Non, la question est la suivante : chacune, chacun sait que la France est un pays riche, qui est située dans un continent riche. Chacune, chacun sait que cette richesse n’est pas là par hasard, ni par la générosité d’une poignée de mécènes, mais le résultat du travail de tous. Et chacune, chacun, sait que cette richesse est injustement répartie.
La gauche en général, plus ou moins selon chacune de ses composantes, s’est beaucoup consacrée aux sujets dits sociétaux. Ce n’était pas, ce n’est pas illégitime. Que le droit des genres ait fait des progrès est heureux, et qu’il faille continuer dans ce sens est évident. Il en va de même de la lutte contre les discriminations de tous ordres. Tout cela est noble et juste, mais ne saurait faire oublier le principal. Et le principal est que chacune, chacun dispose du minimum de conditions économiques pour satisfaire dans des conditions décentes ses besoins fondamentaux, en matière de nourriture, de logement, de santé, d’éducation et de culture.

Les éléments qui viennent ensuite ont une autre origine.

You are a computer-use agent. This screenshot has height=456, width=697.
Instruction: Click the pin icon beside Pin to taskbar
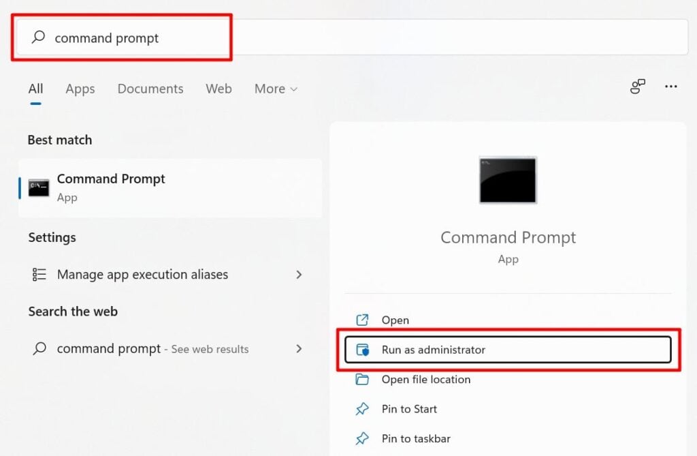click(362, 438)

C’est cela la mission principale du politique, et cette mission ne peut pas être remplie si les richesses produites ne sont pas réparties avec cet objectif-là. Ce qu’avaient finalement assez bien compris les composantes de la « gauche unitaire » qui ont pourtant essuyé un grave échec électoral. Elles l’avaient compris, et même mesuré, peut-être imparfaitement, en pointant que depuis quinze ans, dix points de produit national avaient glissé de la rémunération du travail à celle du capital. Autrement dit, dix points de la richesse produite par le plus grand nombre sont allés dans les poches d’une minorité. Déséquilibre insupportable, qui rend impossible la mission d’une politique de gauche si aucune correction n’est envisagée.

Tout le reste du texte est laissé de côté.